Teaching applications: planning the sample lesson

A common scenario in a teaching interview is to conduct a sample lesson. Ubaid Ansari explains how to make your interview lesson work, and land yourself a teaching job offer.

As part of his teaching interview, secondary ICT teacher Ubaid Ansari was asked to deliver a 30 minute sample ICT lesson. Here, he explains how he prepared and handled this interview exercise under the vigilence of the head teacher and senior teacher from the school.

Plan well

‘I planned hard for my 30-minute sample lesson, and the biggest lesson I learned from that planning was to use the help of the other students on the PGCE course and the course tutors. I had several very useful sessions with students and tutors where we developed ideas, where I heard how another sample lesson had gone and where people gave feedback on my ideas. That was invaluable.’

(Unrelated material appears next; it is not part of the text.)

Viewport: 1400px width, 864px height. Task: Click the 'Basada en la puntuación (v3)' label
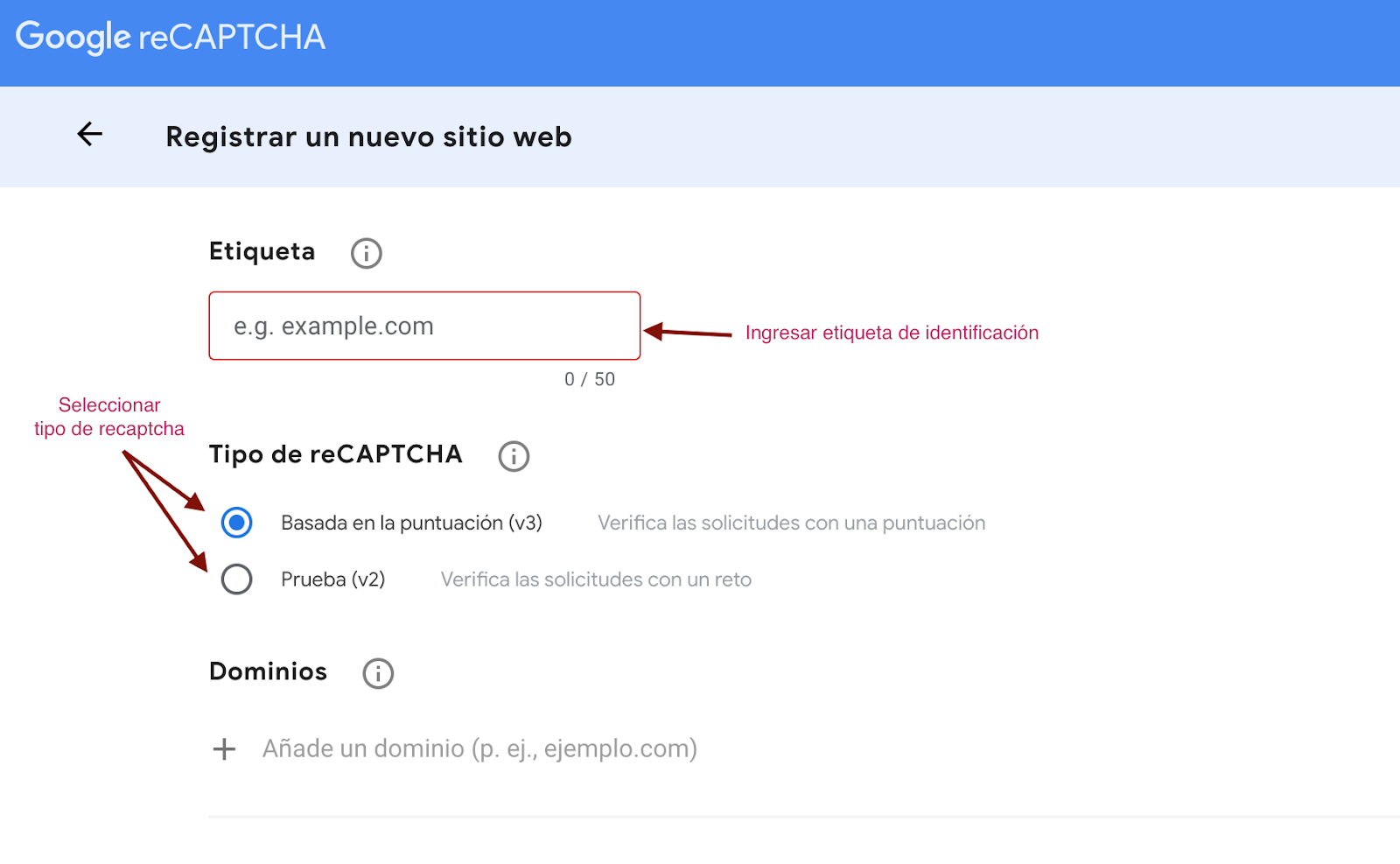[411, 523]
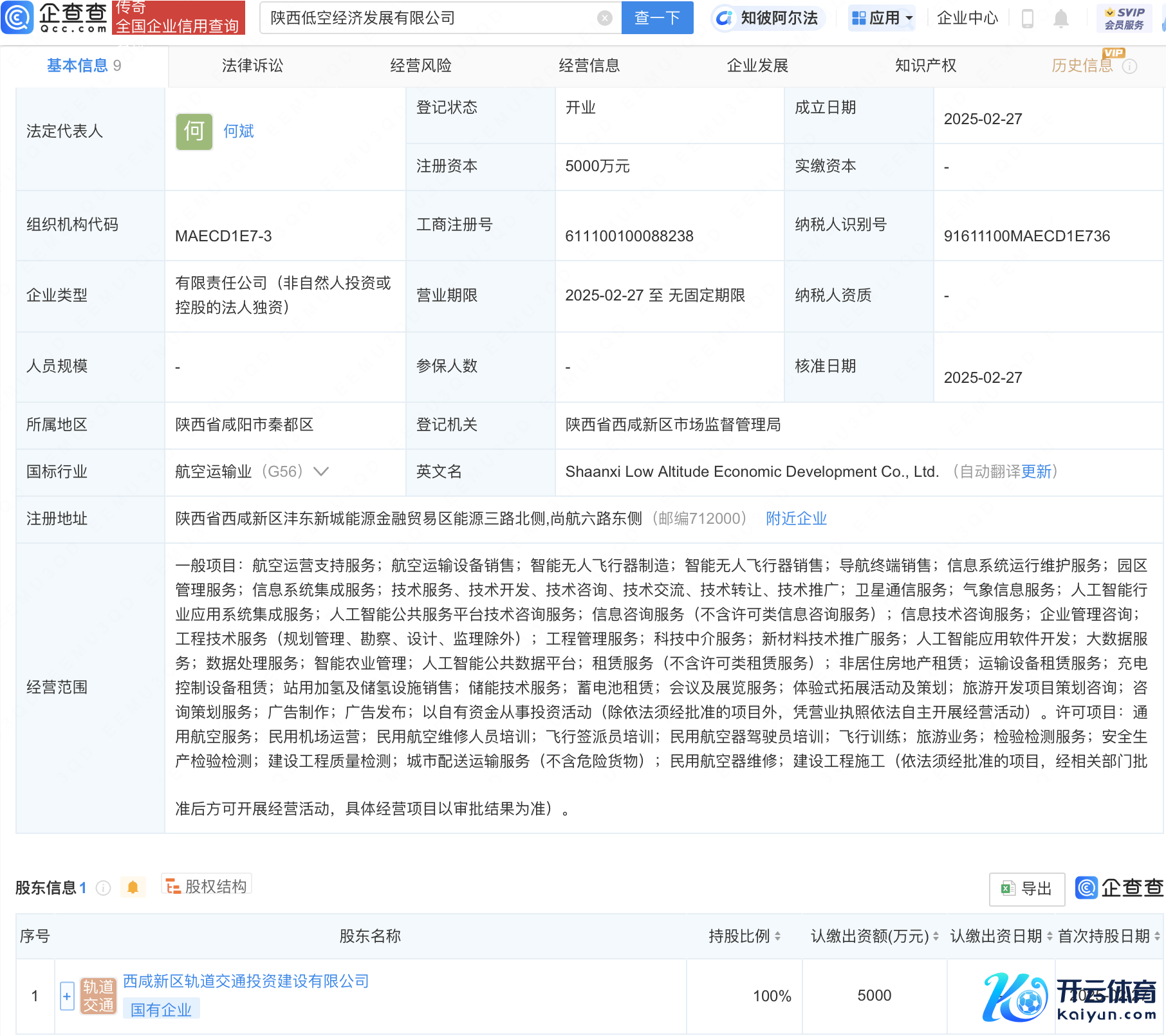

  • Find out as much as you can about the class before you start, allowing you to pre-empt any potential problems
  • Keep the lesson brief and flexible; you will almost always need more time than you have

Keep it simple

‘The most important change I made to my lesson was to cut it down and make it simple. This made it more likely to succeed, and meant that I could handle the fact that the students turned out not to be as far ahead with the topic as I thought they would be.’

  • Your main objective is to impart knowledge. State simply what you need to, and repeat it in different ways to make sure that those with different learning styles are catered for

Be practical

‘The next most important thing I did in the lesson was, during computer log-ons at the start, to hand out two sheets of sticky labels with marker pens, to stick a name label on my own chest, and to ask all students to label themselves. I thought this would go down well with the observer, and it did. But even more important, it helped me relate really well with the students. I saw them as individuals straight away, and it helped me settle into the lesson and enjoy it.’

  • Sometimes little tricks can be the most effective part of a candidate’s performance. While the students might not pick up on this, the assessors will.

Ubaid Ansari is a secondary ICT teacher at Fitzharrys School in Abingdon. He has a degree in computing and information systems from the University of Manchester and continued his studies there with a PGCE, which he completed in 2006.